_TASKS TO CARRY OUT_
1. Answer these questions using the description of Bubbles:
(a) Who portrays the protagonist?
(b) Who will choreograph the movement?
(c) What do the bubbles in the story resemble?
2. Decide whether each statement agrees with the description of Bubbles, and give the words that decide it:
(a) The songs in Bubbles are played from a recording.
(b) People in the story float through space in transparent bubbles.
(c) The woman the story follows has escaped her bubble.

_SOURCE_
_ _ _ _ _
Bubbles is a theatrical production that uses dance and music within an immersive video installation. The action on stage follows the protagonist as she dances through a video projection environment. The entire narrative of Bubbles is told through songs performed live by Princess with the protagonist (portrayed by dancer/musician Mira Cook) singing, acting and dancing through the space. The movement will be choreographed by dancer/choreographer/filmmaker Robin Cantrell.

Bubbles is a sci-fi narrative where people are living in actual bubbles that resemble smartphone screens. Human interaction is impeded as people float through space in their opaque bubbles, tuning in only to other like-minded bubbles on their bubble screens. The story follows a woman that has escaped her bubble and is forced out into the uncharted world below, exposed and vulnerable for the first time.
_ _ _ _ _
_DATASET ENTRIES_
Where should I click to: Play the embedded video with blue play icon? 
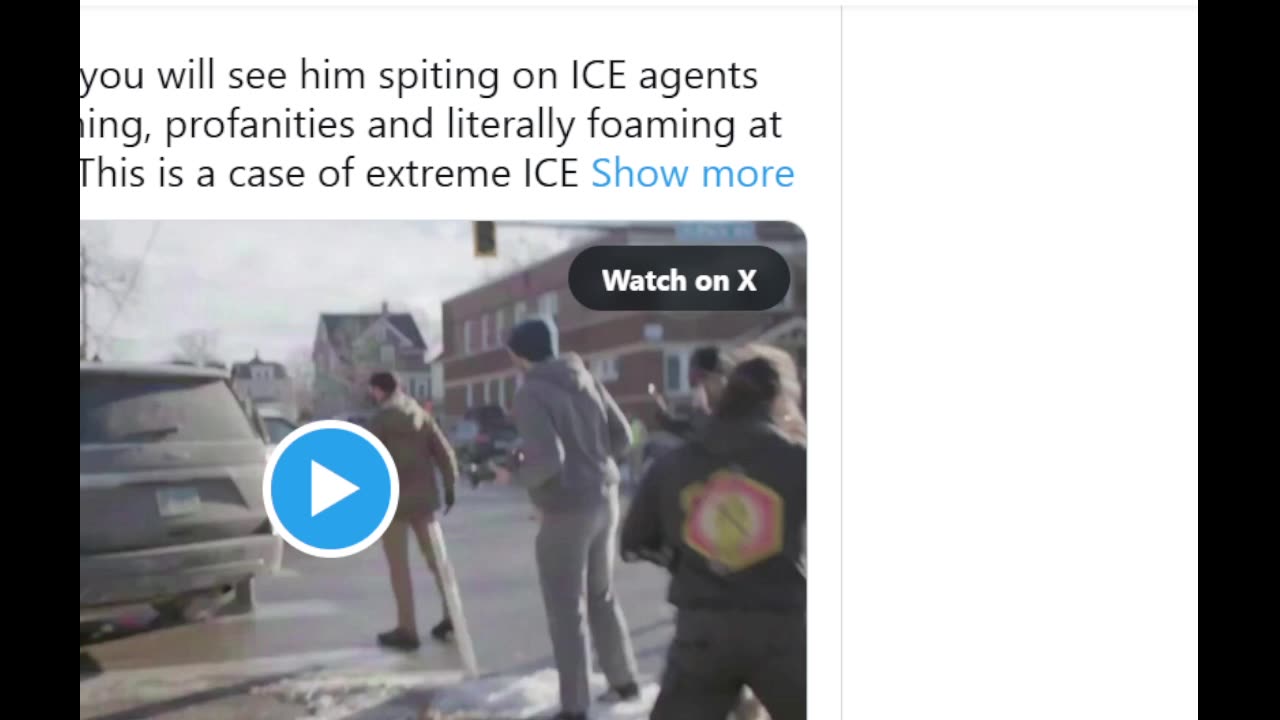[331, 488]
_ _ _ _ _
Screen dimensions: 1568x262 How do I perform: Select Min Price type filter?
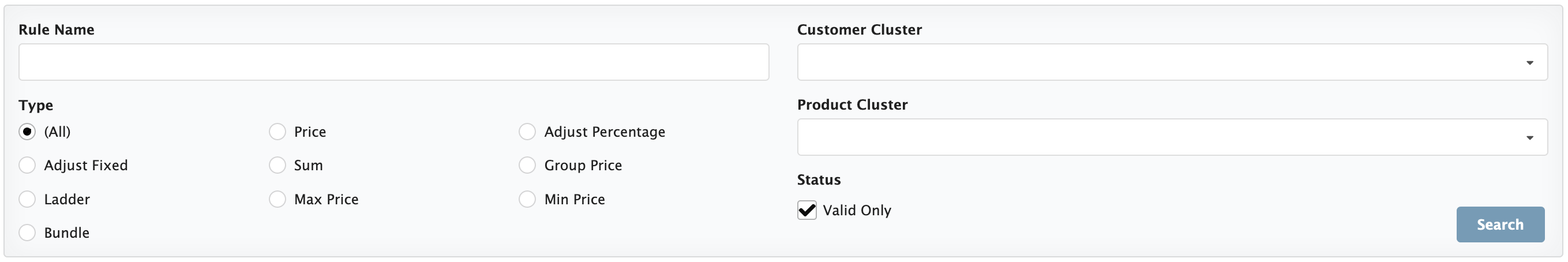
_ _ _ _ _
_RESPONSES TO THE TASKS_
1.
(a) Mira Cook
(b) Robin Cantrell
(c) Smartphone screens

2.
(a) No: "told through songs performed live by Princess"
(b) No: "people float through space in their opaque bubbles"
(c) Yes: "The story follows a woman that has escaped her bubble"